* Texto:
▬▬▬▬▬▬

En 1703 el gobierno de Massachussets pagaba doce libras esterlinas por cuero cabelludo, cantidad tan atrayente que la caza de indios, organizada con caballos y jaurías de perros, no tardó en convertirse en una especie de deporte nacional muy rentable. El dicho «el mejor indio es el indio muerto», puesto en práctica en Estados Unidos, nace no sólo del hecho de que todo indio eliminado constituía una molestia menos para los nuevos propietarios, sino también del hecho de que las autoridades pagaban bien por su cuero cabelludo. Se trataba pues de una práctica que en la América católica no sólo era desconocida sino que, de haber tratado alguien de introducirla de forma abusiva, habría provocado no sólo la indignación de los religiosos, siempre presentes al lado de los colonizadores, sino también las severas penas establecidas por los reyes para tutelar el derecho a la vida de los indios.

Sin embargo, se dice que millones de indios murieron también en América Central y del Sur. Murieron, qué duda cabe, pero no como para estar al borde de la desaparición como en el norte. Su exterminio no se debió exclusivamente a las espadas de acero de Toledo y a las armas de fuego (que, como ya vimos, casi siempre fallaban), sino a los invisibles y letales virus procedentes del Viejo Mundo. El choque microbiano y viral que en pocos años causó la muerte de la mitad de la población autóctona de Iberoamérica fue estudiado por el grupo de Berkeley, formado por expertos de esa universidad. El fenómeno es comparable a la peste negra que, procedente de India y China, asoló Europa en el siglo XIV. Las enfermedades que los europeos llevaron a América como la tuberculosis, la pulmonía, la gripe, el sarampión o la viruela eran desconocidas en el nicho ecológico aislado de los indios, por lo tanto, éstos carecían de las defensas inmunológicas para hacerles frente. Perro resulta evidente que no se puede responsabilizar de ello a los europeos, víctimas de las enfermedades tropicales a las que los indios resistían mejor. Es de justicia recordar aquí, cosa que se hace con poca frecuencia, que la expansión del hombre blanco fuera de Europa asumió a menudo el aspecto trágico de una hecatombe, con una mortalidad que, en el caso de ciertos barcos, ciertos climas y ciertos autóctonos, alcanzó cifras impresionantes.

Al desconocer los mecanismos del contagio (faltaba mucho aún para Pasteur) hubo hombres como Bartolomé de las Casas figura controvertida que habrá que analizar prescindiendo de esquemas simplificadores que fueron víctimas del equívoco: al ver que aquellos pueblos disminuían drásticamente, sospecharon de las armas de sus compatriotas, cuando en realidad no eran las armas las asesinas, sino los virus. Se trata de un fenómeno de contagio mortífero observado más recientemente entre las tribus que permanecieron aisladas en la Guayana francesa y en la región del Amazonas, en Brasil.

▬▬▬▬▬▬

* Datos sin procesar:
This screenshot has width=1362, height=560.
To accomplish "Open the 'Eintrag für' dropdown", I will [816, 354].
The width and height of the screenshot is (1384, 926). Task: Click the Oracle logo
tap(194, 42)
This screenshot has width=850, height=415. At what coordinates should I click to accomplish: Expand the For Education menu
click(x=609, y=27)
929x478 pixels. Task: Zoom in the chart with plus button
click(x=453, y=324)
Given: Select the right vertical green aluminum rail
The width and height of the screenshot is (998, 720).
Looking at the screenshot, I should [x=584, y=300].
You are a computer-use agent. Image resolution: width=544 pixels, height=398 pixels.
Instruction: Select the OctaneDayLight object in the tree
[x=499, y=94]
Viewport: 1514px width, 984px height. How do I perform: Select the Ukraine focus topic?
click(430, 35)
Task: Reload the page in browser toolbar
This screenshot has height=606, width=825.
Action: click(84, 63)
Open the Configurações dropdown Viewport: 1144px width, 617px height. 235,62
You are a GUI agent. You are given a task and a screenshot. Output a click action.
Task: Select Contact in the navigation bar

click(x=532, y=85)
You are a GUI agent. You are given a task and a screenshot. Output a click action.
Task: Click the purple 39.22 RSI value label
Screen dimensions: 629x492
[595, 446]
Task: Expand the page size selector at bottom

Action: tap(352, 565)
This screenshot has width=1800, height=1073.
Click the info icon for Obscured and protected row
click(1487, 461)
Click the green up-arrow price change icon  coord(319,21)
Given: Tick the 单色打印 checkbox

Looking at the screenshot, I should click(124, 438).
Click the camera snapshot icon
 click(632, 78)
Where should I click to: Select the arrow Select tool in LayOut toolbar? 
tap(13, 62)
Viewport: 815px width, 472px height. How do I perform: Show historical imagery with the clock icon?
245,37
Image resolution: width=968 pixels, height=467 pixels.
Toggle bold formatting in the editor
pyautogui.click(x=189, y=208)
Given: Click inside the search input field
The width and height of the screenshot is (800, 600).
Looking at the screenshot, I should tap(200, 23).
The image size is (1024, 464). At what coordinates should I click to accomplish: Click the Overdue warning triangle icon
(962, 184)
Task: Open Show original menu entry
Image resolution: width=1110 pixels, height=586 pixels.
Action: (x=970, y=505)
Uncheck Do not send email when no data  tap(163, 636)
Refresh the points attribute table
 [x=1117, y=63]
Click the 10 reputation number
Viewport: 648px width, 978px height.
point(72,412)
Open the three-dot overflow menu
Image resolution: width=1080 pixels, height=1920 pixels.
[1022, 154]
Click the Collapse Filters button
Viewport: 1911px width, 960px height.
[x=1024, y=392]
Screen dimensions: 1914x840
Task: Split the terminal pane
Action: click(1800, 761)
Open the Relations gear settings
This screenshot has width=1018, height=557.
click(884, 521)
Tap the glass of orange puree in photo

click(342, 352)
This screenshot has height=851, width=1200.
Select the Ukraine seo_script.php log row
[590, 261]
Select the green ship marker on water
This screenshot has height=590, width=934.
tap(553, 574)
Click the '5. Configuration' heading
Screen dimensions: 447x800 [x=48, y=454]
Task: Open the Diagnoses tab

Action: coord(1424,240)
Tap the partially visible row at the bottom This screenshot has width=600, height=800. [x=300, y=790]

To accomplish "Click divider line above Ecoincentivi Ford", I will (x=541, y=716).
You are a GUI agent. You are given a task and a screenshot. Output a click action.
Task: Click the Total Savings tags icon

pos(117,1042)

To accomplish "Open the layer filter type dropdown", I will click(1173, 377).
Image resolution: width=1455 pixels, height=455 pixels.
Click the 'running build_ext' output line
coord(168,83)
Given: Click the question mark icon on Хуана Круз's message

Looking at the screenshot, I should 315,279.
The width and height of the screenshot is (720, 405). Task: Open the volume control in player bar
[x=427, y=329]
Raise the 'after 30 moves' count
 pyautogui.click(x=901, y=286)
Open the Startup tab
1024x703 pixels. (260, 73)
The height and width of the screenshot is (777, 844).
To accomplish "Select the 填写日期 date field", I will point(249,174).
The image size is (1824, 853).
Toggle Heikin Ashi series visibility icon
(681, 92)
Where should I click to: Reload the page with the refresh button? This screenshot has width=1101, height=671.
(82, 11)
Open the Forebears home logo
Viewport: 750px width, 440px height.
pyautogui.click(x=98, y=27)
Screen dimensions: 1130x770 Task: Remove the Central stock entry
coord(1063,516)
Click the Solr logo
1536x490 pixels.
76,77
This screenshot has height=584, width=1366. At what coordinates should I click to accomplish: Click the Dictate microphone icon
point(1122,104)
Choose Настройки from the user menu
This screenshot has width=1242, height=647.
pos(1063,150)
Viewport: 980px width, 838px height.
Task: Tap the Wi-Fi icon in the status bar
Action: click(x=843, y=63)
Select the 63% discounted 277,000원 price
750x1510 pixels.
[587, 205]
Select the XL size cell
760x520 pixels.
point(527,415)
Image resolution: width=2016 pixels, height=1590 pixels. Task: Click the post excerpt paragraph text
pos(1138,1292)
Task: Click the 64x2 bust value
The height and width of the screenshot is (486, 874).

▬▬▬▬▬▬

* Problema planteado: Retoma el texto sobre la mortandad de los indios en América a partir de su última oración y prosíguelo.

* Resultado del ejercicio:
La costumbre española de decir ¡Jesús!, a manera de augurio a quien estornuda, nace del hecho de que un simple resfriado (del cual el estornudo es síntoma) solía ser mortal para los indígenas que lo desconocían y para el que carecía de defensas biológicas.


Entonces, con esta, mas bien compendiosa presentación de historia, vale nuevamente cuestionarse: ¿Qué mismo es el sumak kawsay? ¿A qué sumak kawsay hicieron referencia los levantamanos de Montecristi? ¿Al preincaico, al preazteca, al prehispánico? Como se ha podido observar, los indios de la América precolombina, no vivían precisamente un ambiente propicio para el “buen vivir”. Todo lo escrito aquí, sirve para demostrar las contradicciones de quienes llámanse defensores de los derechos humanos, así como para dejar constancia de la gran calidad y profundidad de la más supina estupidez que acompaña a las palabras huecas y carentes de sentido de nuestra carta magna.

Merecemos, sin lugar a dudas, el segundo lugar en la carrera por la estupidez. Y lo digo con conocimiento de causa, porque como buen ecuatoriano que soy, doy fe de nuestra baja autoestima y por ende, estoy convencido de que algún estúpido especializado en el extranjero, o alguna estupidez foránea, siempre serán considerados superiores a lo autóctono. Y además, estoy seguro de que lograríamos un honroso segundo lugar en la competencia de estúpidos, precisamente por ello, porque somos tan estúpidos. ¡Viva la revolución ciudadana (y los estúpidos que la suscriben)!